Understanding Gradient Descent through the Training Jacobian (2412.07003v2)

Abstract: We examine the geometry of neural network training using the Jacobian of trained network parameters with respect to their initial values. Our analysis reveals low-dimensional structure in the training process which is dependent on the input data but largely independent of the labels. We find that the singular value spectrum of the Jacobian matrix consists of three distinctive regions: a "chaotic" region of values orders of magnitude greater than one, a large "bulk" region of values extremely close to one, and a "stable" region of values less than one. Along each bulk direction, the left and right singular vectors are nearly identical, indicating that perturbations to the initialization are carried through training almost unchanged. These perturbations have virtually no effect on the network's output in-distribution, yet do have an effect far out-of-distribution. While the Jacobian applies only locally around a single initialization, we find substantial overlap in bulk subspaces for different random seeds. Our code is available at https://github.com/EleutherAI/training-jacobian

• The paper analyzes neural network training geometry by examining the singular value spectrum of the training Jacobian, which links initial and final parameters under gradient descent.
• It identifies three spectral regions having distinct effects on parameter perturbations during training: chaotic (singular values > 1), bulk (singular values ~ 1), and stable (singular values < 1).
• Experiments show a prevalent and robust bulk region, suggesting that SGD operates within a low-dimensional subspace largely determined by data structure, not initialization or labels.

Understanding Gradient Descent Through the Training Jacobian

The paper provides an analytical perspective on the geometry of neural network training, focusing on the singular value spectrum of the Jacobian matrix. This Jacobian, termed the training Jacobian, describes the relationship between initial and final parameters of a trained neural network, particularly under gradient descent optimization.
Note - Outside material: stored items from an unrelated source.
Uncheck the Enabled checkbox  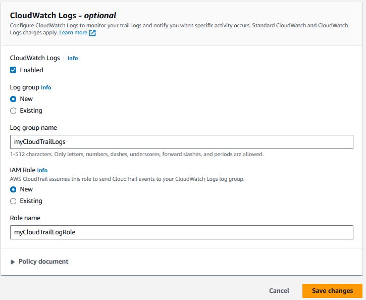click(13, 70)
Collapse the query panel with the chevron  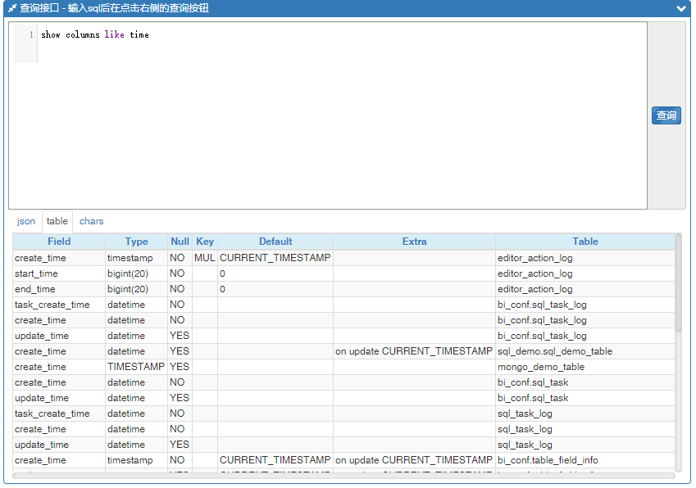tap(680, 8)
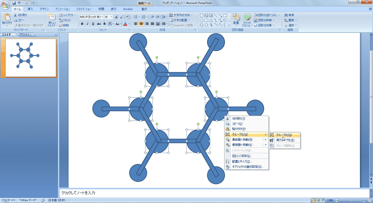
Task: Select the triangle shape in shapes gallery
Action: [211, 20]
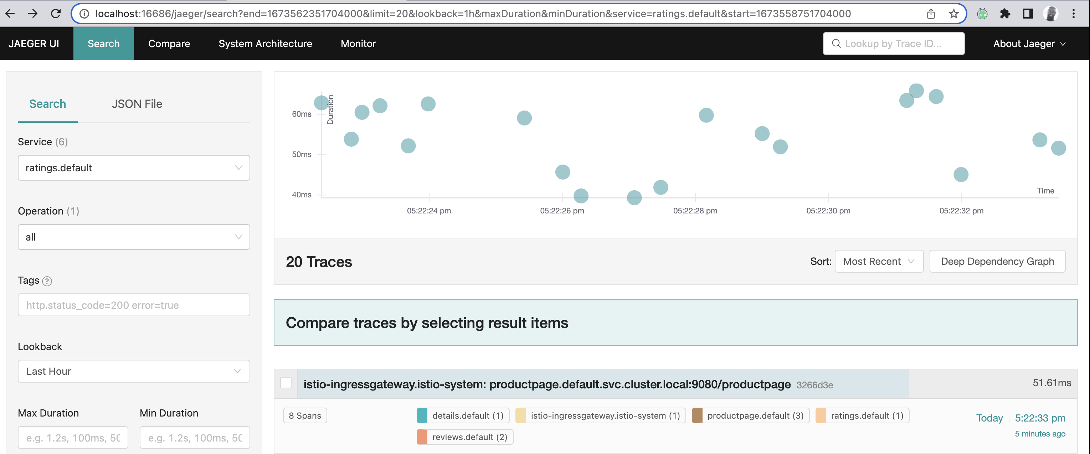Click the browser bookmark star icon
The image size is (1090, 454).
[x=953, y=14]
The research identifies three distinct spectral regions within the singular value spectrum of the training Jacobian: the chaotic, bulk, and stable regions. The chaotic region is characterized by singular values significantly greater than one, indicating non-convexity in the optimization landscape. The bulk region, where singular values are extremely close to one, suggests that perturbations to initial parameters are carried through training unchanged, revealing an intrinsic geometry largely invariant to the labels and initializations but sensitive to data distribution. Lastly, the stable region has singular values less than one, consistent with traditional convex optimization settings where the optimizer dampens parameter perturbations.

Experimentally, the authors employ small neural networks to compute the training Jacobian using JAX's forward-mode automatic differentiation. Their analysis, conducted on an MLP trained on the UCI digits dataset, reveals that approximately two-thirds of the parameter space falls into the bulk, marginalizing the effect of perturbations on the training data. Further, they demonstrate that these bulk directions have a muted influence on network output when evaluated on in-distribution data compared to far out-of-distribution scenarios, such as inputs comprising random noise.

Results indicate that the bulk subspace is surprisingly robust across different training initializations and even when training with shuffled labels. This aligns with the hypothesis that the bulk is a result of data structure, suggesting that SGD navigates a low-dimensional subspace to optimize network performance. Conversely, training constrained to the chaotic or stable subspaces still achieves successful optimization, supporting the conjecture that these regions are more critical to the training dynamics than the bulk.

The findings are nuanced by extending spectral analysis to larger models like LeNet-5 on MNIST. The effort to compute the singular value decomposition highlights the computational challenges of this approach, finding a similar bulk region as observed in smaller models, thus reinforcing the scalability of their observations.

In conclusion, the paper furnishes new insights into neural network training by elucidating the roles of chaotic, bulk, and stable regions of the training Jacobian. It paves the way for investigating the structural aspects of parameter space, providing a deeper understanding of SGD's behavior across various data types. Future research could focus on efficiently computing the training Jacobian in larger-scale models, potentially utilizing novel randomized linear algebra techniques to further disentangle the intrinsic dimensionality that dictates the trainability and generalization capabilities of neural networks.